---------- Data provided ----------

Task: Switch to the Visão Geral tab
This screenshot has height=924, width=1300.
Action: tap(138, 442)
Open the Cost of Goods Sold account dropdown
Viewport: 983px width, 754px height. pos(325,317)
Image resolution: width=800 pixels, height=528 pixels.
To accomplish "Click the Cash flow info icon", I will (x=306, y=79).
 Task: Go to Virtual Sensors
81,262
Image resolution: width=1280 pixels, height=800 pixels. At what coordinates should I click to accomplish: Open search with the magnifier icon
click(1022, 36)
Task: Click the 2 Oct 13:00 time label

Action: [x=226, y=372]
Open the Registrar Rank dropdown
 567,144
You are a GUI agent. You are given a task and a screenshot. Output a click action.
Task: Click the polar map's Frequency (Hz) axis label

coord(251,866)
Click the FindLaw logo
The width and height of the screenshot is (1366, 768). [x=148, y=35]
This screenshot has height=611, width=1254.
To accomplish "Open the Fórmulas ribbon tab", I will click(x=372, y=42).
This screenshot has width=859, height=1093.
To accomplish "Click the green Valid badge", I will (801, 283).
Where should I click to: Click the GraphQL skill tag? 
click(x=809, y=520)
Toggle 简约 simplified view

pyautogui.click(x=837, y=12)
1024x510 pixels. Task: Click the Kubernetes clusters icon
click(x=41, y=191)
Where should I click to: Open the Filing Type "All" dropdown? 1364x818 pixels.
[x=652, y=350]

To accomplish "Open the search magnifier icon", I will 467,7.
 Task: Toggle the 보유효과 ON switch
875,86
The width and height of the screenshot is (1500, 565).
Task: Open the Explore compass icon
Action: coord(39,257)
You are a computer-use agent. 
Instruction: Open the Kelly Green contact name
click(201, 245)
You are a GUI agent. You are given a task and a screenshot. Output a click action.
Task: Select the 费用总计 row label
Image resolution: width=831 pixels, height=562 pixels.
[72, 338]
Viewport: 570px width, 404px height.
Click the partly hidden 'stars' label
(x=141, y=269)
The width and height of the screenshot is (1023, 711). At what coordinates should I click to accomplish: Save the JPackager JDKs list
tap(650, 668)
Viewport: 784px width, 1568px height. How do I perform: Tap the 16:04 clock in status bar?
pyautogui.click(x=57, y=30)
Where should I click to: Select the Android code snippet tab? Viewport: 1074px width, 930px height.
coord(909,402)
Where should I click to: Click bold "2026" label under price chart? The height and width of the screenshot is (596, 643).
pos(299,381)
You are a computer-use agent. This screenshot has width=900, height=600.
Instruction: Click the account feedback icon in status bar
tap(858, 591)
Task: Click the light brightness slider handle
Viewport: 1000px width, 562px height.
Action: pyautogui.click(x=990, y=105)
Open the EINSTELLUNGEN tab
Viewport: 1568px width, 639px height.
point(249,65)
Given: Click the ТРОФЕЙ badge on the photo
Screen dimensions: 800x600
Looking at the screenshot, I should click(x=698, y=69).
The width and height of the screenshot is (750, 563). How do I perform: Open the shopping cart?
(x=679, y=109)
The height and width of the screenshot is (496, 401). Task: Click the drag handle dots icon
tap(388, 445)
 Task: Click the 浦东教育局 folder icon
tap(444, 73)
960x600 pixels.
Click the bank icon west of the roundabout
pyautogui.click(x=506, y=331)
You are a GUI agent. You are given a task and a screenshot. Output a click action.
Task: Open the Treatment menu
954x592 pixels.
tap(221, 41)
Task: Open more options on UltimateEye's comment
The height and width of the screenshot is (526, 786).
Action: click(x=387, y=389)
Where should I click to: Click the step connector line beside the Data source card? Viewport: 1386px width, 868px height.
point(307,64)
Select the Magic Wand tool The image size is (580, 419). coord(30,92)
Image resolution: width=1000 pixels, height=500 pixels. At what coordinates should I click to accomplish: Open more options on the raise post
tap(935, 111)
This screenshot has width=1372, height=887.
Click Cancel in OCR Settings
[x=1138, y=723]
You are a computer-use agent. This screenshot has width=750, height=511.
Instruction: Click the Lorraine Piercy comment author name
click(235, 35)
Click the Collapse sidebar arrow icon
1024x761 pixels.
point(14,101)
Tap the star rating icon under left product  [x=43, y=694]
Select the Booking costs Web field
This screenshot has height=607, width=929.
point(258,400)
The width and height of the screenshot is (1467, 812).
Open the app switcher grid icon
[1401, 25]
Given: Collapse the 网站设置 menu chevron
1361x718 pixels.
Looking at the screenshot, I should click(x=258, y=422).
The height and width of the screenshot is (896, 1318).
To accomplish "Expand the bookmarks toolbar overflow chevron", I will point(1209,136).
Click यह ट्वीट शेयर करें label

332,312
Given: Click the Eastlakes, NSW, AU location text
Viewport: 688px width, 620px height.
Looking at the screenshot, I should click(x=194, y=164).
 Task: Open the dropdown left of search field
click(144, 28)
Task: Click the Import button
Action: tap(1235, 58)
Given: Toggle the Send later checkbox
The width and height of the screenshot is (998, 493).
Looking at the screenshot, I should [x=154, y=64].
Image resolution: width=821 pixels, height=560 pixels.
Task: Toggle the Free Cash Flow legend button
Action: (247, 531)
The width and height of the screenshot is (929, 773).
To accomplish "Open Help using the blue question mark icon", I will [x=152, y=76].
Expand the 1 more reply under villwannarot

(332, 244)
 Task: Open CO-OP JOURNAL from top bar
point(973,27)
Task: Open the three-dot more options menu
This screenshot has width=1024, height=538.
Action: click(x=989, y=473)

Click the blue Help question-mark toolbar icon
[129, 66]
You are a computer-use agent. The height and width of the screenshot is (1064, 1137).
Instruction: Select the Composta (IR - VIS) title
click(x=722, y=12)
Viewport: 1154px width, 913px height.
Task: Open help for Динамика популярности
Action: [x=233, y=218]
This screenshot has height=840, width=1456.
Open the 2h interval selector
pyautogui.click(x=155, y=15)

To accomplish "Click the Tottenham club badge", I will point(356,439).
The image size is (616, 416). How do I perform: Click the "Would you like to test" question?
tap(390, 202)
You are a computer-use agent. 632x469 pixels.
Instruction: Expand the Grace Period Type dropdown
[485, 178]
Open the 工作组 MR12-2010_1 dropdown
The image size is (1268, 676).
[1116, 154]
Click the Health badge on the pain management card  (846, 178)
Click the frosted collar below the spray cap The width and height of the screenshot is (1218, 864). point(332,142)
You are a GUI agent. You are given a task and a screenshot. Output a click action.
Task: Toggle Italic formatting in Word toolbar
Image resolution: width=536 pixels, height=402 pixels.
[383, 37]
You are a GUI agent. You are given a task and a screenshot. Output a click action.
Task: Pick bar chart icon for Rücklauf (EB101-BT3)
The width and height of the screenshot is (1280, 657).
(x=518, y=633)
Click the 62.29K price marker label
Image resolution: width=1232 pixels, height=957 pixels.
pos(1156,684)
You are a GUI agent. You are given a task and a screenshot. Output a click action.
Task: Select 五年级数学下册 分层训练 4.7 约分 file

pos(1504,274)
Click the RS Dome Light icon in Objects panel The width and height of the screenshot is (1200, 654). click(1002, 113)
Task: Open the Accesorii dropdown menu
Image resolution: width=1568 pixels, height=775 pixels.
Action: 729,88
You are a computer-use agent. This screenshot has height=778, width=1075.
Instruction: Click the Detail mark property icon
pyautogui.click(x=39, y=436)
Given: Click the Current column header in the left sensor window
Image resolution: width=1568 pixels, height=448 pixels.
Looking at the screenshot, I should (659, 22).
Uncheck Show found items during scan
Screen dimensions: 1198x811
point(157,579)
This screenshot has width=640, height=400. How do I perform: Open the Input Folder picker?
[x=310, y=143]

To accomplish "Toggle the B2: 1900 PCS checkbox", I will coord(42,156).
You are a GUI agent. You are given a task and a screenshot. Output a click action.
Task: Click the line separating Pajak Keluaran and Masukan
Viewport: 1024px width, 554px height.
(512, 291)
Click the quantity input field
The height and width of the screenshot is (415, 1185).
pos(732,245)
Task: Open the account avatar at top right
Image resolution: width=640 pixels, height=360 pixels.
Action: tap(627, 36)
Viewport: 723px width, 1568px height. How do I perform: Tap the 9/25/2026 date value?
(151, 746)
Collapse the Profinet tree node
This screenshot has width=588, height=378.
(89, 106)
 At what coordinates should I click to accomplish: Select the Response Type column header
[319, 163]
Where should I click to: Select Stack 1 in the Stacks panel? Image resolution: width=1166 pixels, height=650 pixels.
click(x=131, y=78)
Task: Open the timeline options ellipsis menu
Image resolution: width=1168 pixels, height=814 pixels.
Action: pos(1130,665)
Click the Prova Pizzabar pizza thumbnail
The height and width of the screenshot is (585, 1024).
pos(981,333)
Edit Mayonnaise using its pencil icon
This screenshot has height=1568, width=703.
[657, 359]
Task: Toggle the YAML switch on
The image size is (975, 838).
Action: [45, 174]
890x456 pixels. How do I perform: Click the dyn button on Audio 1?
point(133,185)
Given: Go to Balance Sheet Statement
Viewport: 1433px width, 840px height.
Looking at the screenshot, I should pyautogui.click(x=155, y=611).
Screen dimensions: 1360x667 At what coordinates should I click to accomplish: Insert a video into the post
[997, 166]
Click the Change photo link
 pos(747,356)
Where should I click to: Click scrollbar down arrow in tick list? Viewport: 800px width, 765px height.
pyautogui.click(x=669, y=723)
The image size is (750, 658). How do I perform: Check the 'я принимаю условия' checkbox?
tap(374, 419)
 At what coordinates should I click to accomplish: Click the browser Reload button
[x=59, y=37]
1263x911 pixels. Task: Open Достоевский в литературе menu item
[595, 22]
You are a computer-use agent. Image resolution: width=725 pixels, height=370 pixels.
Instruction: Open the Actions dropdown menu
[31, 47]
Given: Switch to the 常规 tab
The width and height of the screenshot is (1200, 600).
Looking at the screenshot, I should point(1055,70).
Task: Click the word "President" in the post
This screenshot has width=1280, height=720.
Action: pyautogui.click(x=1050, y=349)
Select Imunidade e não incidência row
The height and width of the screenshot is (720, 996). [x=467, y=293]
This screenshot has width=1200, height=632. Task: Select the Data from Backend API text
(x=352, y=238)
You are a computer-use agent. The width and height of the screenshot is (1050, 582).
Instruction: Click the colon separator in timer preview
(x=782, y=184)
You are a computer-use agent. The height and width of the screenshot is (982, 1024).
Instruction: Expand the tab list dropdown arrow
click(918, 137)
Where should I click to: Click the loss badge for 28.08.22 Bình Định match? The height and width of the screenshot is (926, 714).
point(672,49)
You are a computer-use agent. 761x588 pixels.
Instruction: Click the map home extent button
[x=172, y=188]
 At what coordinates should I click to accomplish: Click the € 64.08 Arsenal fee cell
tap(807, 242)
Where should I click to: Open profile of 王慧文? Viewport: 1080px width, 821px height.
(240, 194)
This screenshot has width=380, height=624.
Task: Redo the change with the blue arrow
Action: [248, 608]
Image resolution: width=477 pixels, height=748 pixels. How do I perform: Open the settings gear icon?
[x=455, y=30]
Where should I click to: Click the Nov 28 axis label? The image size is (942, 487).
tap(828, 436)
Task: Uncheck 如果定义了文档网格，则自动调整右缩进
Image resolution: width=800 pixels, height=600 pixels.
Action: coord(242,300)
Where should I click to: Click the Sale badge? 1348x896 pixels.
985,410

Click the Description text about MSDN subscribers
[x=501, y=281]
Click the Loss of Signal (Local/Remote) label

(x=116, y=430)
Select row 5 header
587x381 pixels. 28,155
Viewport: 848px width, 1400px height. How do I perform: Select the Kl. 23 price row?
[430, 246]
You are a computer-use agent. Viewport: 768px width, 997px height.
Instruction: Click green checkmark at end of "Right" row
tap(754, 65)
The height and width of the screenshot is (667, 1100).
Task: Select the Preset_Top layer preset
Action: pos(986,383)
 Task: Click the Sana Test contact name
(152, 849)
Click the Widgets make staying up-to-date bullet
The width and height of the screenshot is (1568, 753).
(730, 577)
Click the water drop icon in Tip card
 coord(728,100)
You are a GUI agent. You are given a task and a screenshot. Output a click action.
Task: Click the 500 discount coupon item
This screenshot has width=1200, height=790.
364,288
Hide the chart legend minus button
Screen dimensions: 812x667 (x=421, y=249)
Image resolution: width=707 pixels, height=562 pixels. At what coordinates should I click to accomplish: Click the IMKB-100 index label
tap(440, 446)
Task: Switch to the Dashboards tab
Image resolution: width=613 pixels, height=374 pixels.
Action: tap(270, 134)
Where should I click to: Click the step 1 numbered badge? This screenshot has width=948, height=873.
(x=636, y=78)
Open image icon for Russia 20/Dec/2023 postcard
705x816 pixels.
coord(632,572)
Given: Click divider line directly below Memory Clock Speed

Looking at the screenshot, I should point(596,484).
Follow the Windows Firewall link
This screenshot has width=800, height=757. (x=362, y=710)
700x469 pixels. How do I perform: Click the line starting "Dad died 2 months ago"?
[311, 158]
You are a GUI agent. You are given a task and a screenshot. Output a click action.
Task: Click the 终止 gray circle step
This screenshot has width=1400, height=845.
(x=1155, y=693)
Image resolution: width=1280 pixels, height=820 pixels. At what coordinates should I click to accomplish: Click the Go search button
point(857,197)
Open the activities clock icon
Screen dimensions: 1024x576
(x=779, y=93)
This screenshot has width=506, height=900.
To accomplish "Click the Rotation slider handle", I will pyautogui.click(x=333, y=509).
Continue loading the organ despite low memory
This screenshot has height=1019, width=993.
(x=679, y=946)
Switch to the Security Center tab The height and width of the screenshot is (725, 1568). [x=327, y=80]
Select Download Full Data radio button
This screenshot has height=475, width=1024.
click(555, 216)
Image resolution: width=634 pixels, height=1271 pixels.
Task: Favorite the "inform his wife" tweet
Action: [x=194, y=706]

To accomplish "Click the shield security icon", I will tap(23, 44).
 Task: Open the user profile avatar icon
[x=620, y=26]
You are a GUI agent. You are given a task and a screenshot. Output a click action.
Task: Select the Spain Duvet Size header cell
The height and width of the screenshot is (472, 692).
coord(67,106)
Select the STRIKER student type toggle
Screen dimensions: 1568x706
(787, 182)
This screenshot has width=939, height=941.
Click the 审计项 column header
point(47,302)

----------

Find how many lines contain "chevron" in the data. Write that number and nothing else.

2